22 Nov. 2021 – Tot mRNA vaccines against COVID-19, RNA or DNA vaccines have not been widely used, although the technology has been around for years. Now researchers are looking for ways to deliver these vaccines more efficiently, and they have found one: cupping, which is rooted in a practice that has been used for centuries in China and the Middle East.
The tradition typically involves placing heated cups on a person’s skin. As the air inside the beaker cools, the air pressure below the beaker decreases. Practitioners believe that the resulting suction of the skin promotes healing, although evidence for its effectiveness is limited. But scientists have suspected that the process could stimulate skin cells to use injected DNA as a vaccine or gene therapy.
In the body, injected RNA is usually broken down quickly if it is unprotected. In the mRNA COVID vaccines, an oily droplet surrounds the mRNA, protecting it long enough to reach cells. DNA is less vulnerable to degradation, but has another problem: getting enough cells to take it up. Current methods of obtaining DNA in cells include the use of an electrical pulse to open an access point for the DNA. But the side effects include muscle contractions, pain and tissue damage, and the method is not useful in people with pacemakers or other electrical appliance implants.

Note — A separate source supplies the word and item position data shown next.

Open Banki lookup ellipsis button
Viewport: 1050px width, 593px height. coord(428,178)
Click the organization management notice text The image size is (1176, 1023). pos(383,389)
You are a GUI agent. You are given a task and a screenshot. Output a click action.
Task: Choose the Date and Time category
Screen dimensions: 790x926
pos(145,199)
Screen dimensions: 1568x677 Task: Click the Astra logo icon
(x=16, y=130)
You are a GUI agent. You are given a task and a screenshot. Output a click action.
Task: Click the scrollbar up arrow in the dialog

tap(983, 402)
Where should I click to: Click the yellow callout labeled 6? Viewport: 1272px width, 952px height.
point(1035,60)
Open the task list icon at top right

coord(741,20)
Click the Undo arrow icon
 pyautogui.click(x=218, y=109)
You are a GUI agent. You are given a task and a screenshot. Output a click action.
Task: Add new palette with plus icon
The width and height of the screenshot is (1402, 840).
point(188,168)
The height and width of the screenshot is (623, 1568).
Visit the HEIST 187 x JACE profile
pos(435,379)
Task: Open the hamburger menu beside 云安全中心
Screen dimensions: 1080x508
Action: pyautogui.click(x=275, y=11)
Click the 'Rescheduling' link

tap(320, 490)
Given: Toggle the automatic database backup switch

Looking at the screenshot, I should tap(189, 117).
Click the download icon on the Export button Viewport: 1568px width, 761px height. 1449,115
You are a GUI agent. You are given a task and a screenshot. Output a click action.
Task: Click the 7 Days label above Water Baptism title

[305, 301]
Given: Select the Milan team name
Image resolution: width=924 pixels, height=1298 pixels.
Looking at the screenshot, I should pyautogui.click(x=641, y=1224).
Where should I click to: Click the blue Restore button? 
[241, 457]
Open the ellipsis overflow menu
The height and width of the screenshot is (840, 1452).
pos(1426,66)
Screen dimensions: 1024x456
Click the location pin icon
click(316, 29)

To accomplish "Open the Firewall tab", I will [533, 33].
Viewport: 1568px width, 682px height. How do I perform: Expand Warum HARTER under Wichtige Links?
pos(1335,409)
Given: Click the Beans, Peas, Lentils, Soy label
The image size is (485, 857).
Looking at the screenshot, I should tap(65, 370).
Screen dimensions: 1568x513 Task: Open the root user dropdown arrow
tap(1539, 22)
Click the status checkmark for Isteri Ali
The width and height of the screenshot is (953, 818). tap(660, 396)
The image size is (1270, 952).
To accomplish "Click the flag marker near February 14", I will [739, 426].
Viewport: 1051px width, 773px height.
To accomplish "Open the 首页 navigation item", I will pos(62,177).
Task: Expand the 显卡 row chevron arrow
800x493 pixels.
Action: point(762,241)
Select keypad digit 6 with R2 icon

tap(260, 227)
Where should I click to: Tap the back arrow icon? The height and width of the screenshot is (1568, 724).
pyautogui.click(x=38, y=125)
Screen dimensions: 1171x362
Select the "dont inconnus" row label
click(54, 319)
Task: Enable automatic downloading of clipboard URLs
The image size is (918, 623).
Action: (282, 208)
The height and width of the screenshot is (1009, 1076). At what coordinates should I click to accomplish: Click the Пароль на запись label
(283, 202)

In a new studypublished in Science Advances, researchers tried vaccination plus cup on rats. They injected one or two doses of a DNA-only COVID vaccine, immediately followed by cup suction where the shot was given. Even if only one dose of vaccine was used, the immune response with cup was about 100 times greater than without cup.
Scientists are not sure why the suction helps, but they suspect that it distorts the skin layers, stretch the cells so that they take up more of the DNA. This method of improving DNA uptake is less painful than other methods and has fewer side effects, including no tissue damage.
DNA vaccines do not require cold storage, making it an encouraging option in areas where maintaining low temperatures during vaccine transport can be difficult. A successful delivery system for DNA vaccines that does not include the side effects of other methods can add another benefit. The company that developed this method, GeneOne Life Science, has already started it clinical trials with a DNA vaccine against COVID-19.